- _Provided data_
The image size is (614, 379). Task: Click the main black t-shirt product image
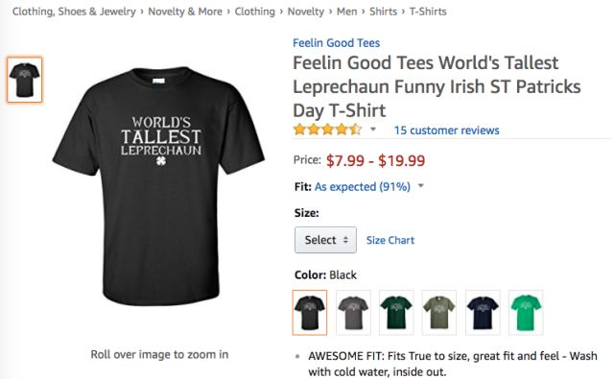159,186
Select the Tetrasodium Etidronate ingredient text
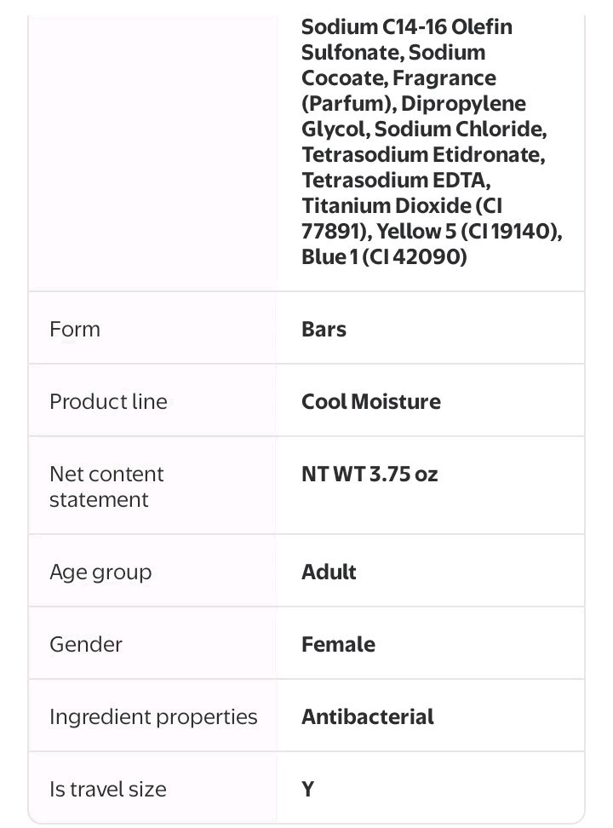Viewport: 613px width, 828px height. [x=423, y=155]
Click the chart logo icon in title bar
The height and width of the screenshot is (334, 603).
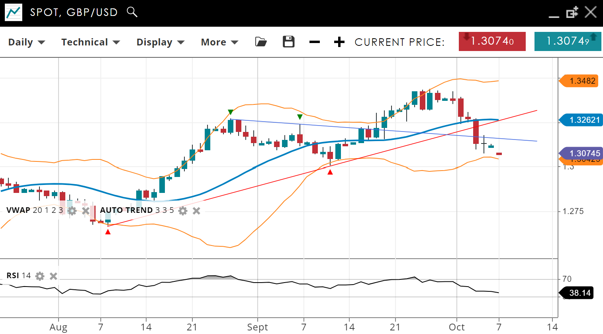point(14,12)
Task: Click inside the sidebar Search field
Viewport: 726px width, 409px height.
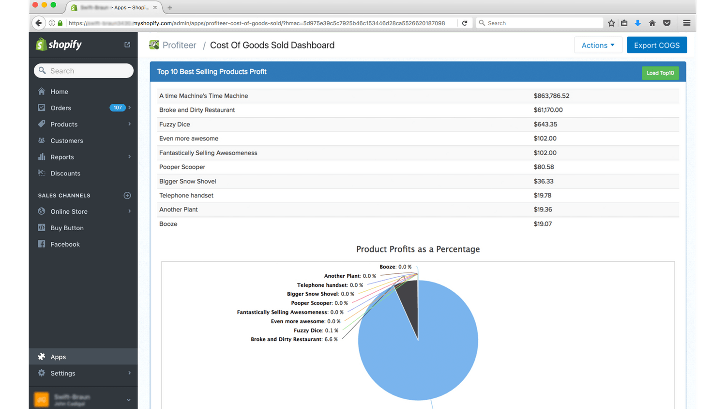Action: tap(83, 70)
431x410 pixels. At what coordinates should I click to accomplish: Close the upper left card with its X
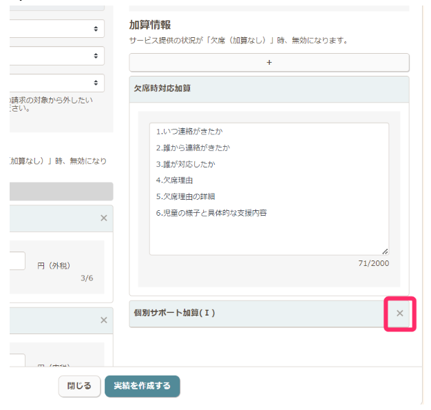104,218
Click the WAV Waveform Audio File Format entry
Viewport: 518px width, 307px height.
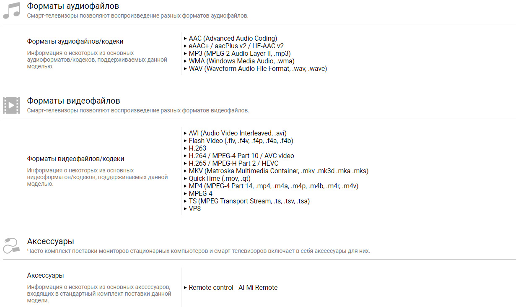(x=257, y=69)
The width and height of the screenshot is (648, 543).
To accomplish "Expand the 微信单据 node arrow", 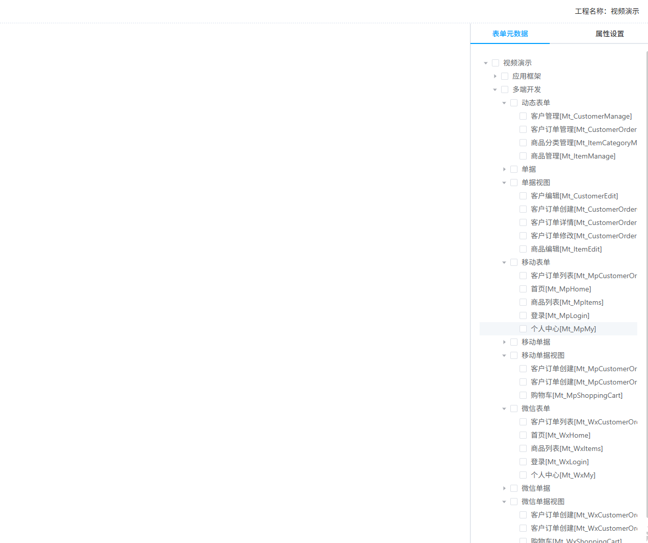I will pyautogui.click(x=504, y=488).
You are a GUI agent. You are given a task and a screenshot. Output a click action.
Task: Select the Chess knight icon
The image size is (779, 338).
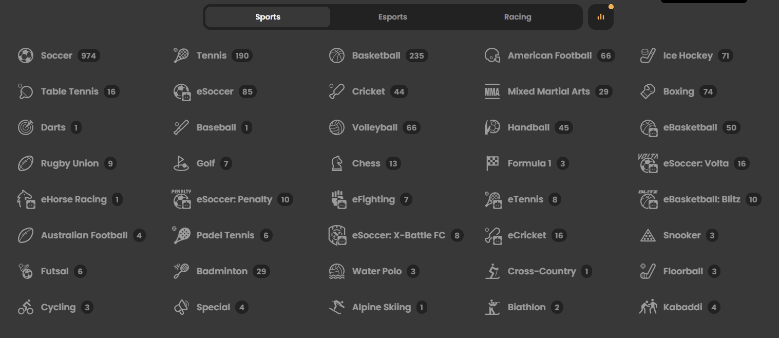point(337,163)
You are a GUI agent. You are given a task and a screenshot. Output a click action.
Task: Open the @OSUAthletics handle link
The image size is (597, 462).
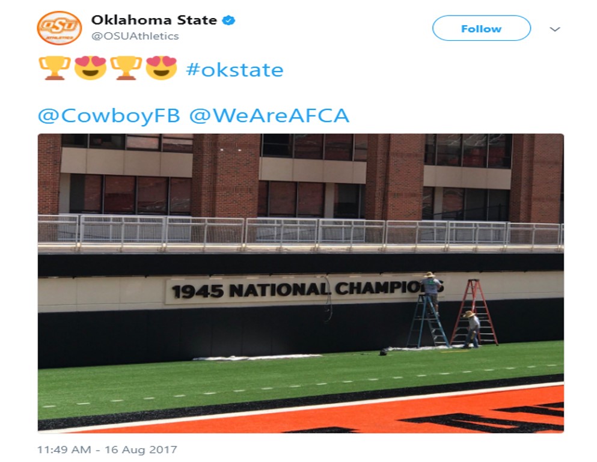135,36
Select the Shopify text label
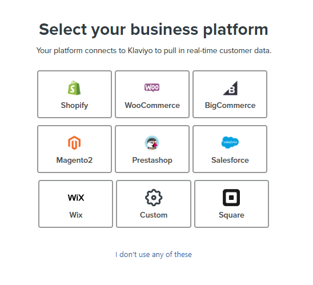The height and width of the screenshot is (285, 313). tap(74, 106)
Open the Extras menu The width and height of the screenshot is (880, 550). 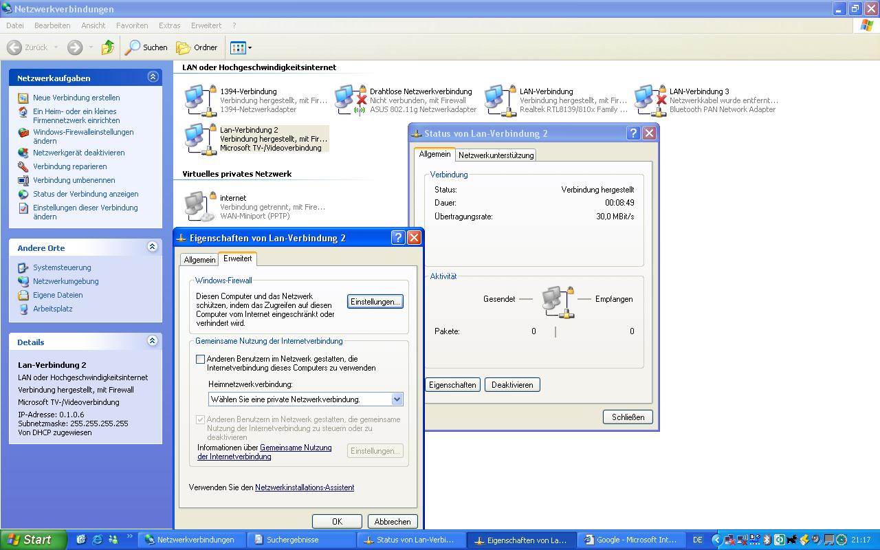tap(169, 25)
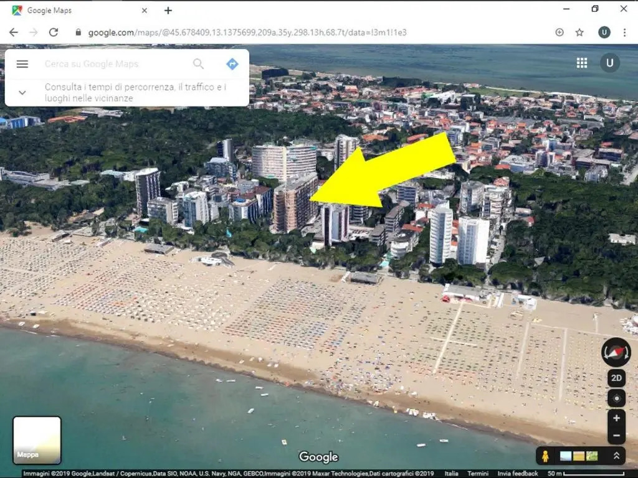Screen dimensions: 638x478
Task: Open a new browser tab
Action: click(x=168, y=11)
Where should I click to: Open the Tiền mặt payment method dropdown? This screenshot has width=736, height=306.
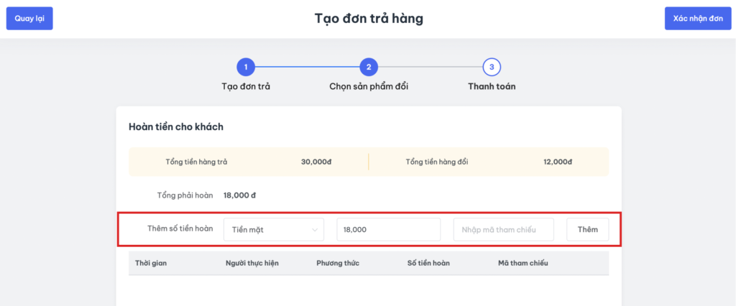pyautogui.click(x=273, y=229)
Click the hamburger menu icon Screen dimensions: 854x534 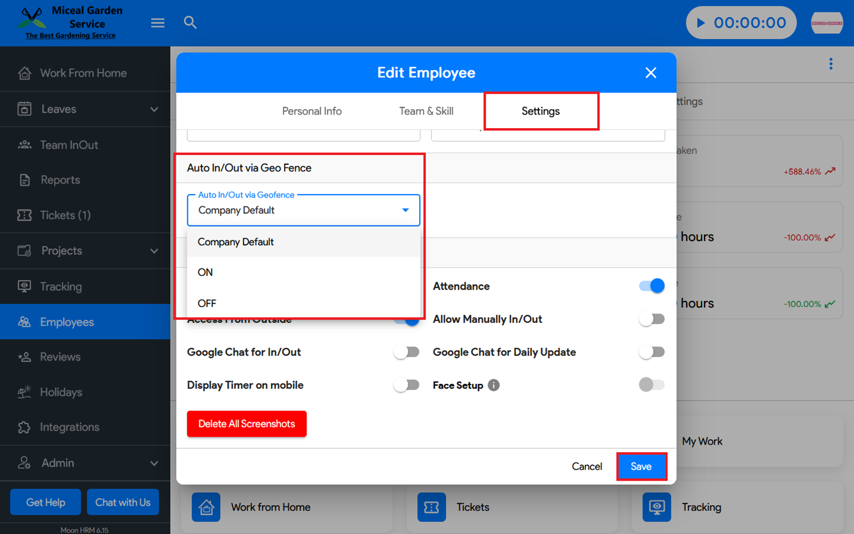[x=158, y=23]
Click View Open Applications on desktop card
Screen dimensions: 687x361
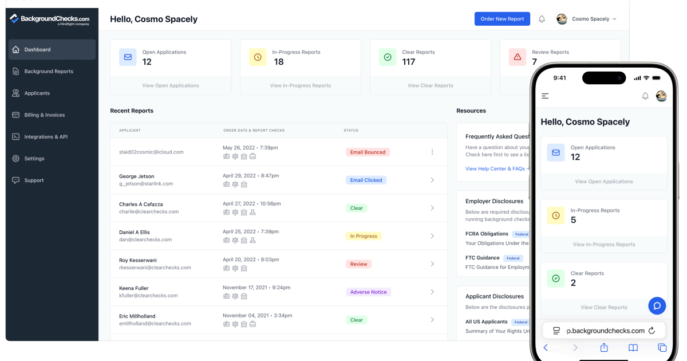pyautogui.click(x=171, y=85)
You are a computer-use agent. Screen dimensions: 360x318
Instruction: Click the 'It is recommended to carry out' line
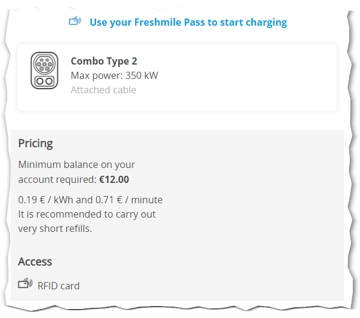[x=87, y=215]

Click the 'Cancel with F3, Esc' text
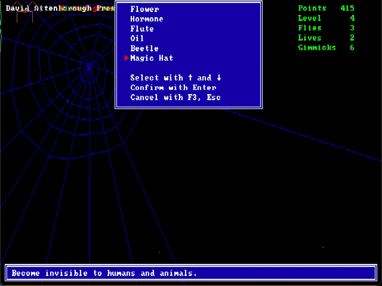(175, 97)
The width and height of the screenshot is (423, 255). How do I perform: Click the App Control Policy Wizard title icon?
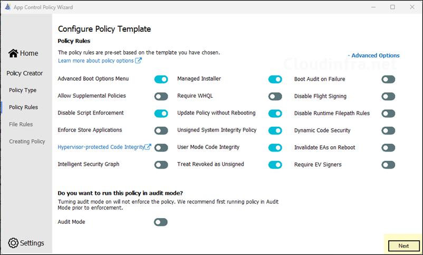6,7
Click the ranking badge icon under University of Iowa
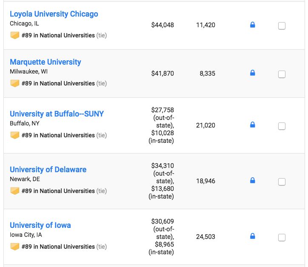Screen dimensions: 308x267 click(x=15, y=247)
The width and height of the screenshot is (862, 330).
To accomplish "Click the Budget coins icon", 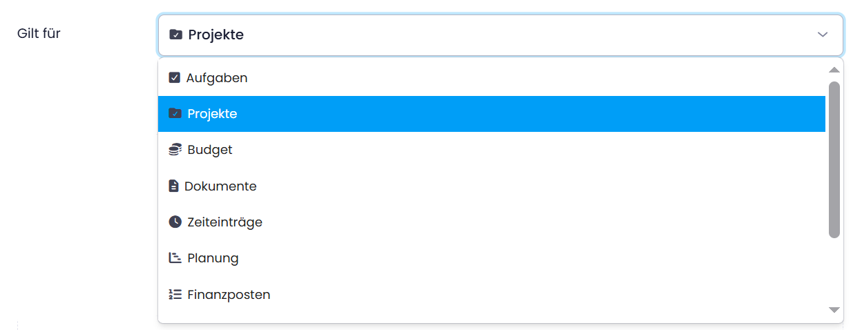I will (x=175, y=150).
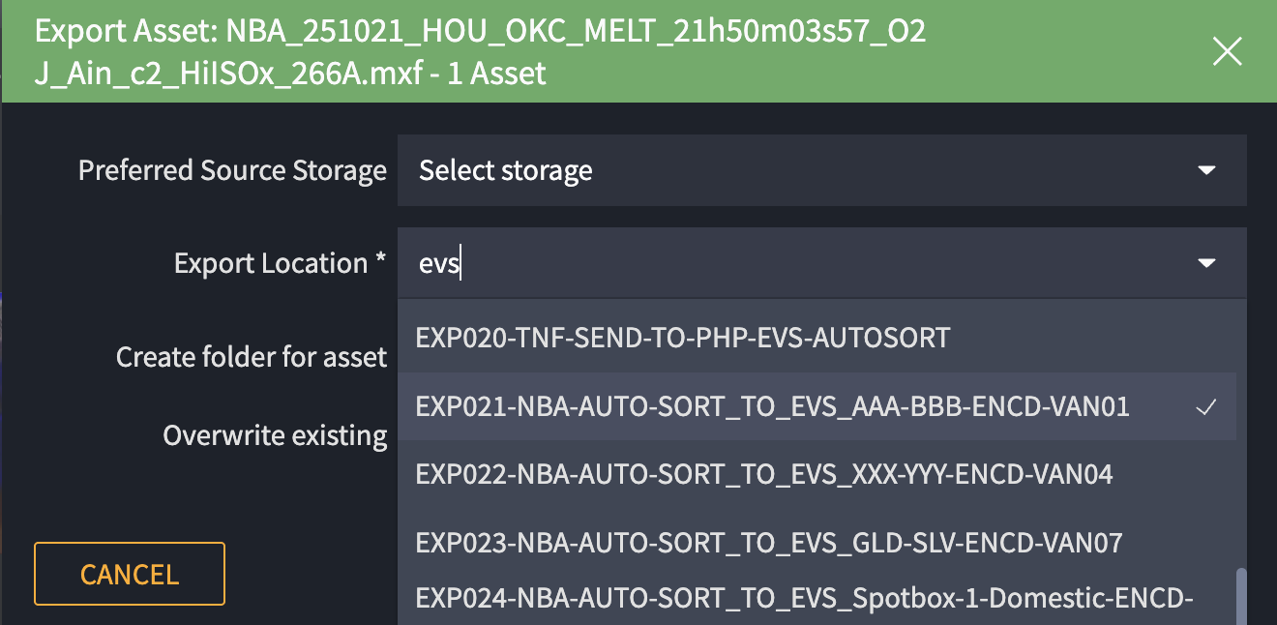Click the checkmark next to EXP021
This screenshot has width=1277, height=625.
1205,407
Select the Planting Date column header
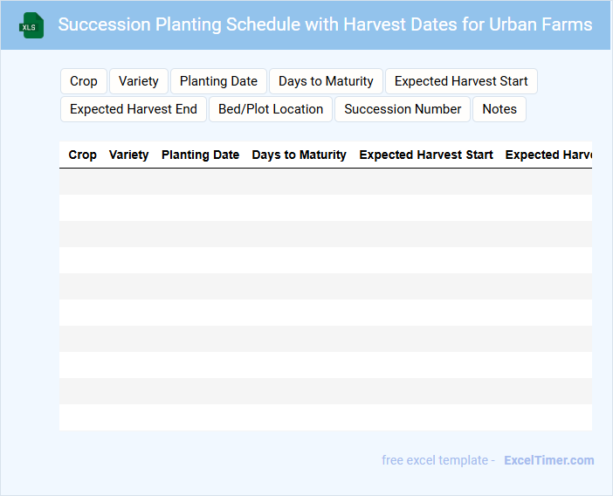This screenshot has height=496, width=613. pos(200,155)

- _What needs to be done_
Within the material above, find the part that opens with the line containing "Select the Tetrasodium" and closes with the line containing "The width and height of the screenshot is (648, 543).", and reproduce it exactly without the pictures.

- _Response to this exercise_
Select the Tetrasodium Etidronate ingredient text
Viewport: 613px width, 828px height. [x=423, y=155]
Click the chart logo icon in title bar
The height and width of the screenshot is (334, 603).
point(14,12)
Task: Click inside the sidebar Search field
Viewport: 726px width, 409px height.
Action: tap(83, 70)
431x410 pixels. At what coordinates should I click to accomplish: Close the upper left card with its X
104,218
Click the WAV Waveform Audio File Format entry
Viewport: 518px width, 307px height.
(x=257, y=69)
The width and height of the screenshot is (648, 543).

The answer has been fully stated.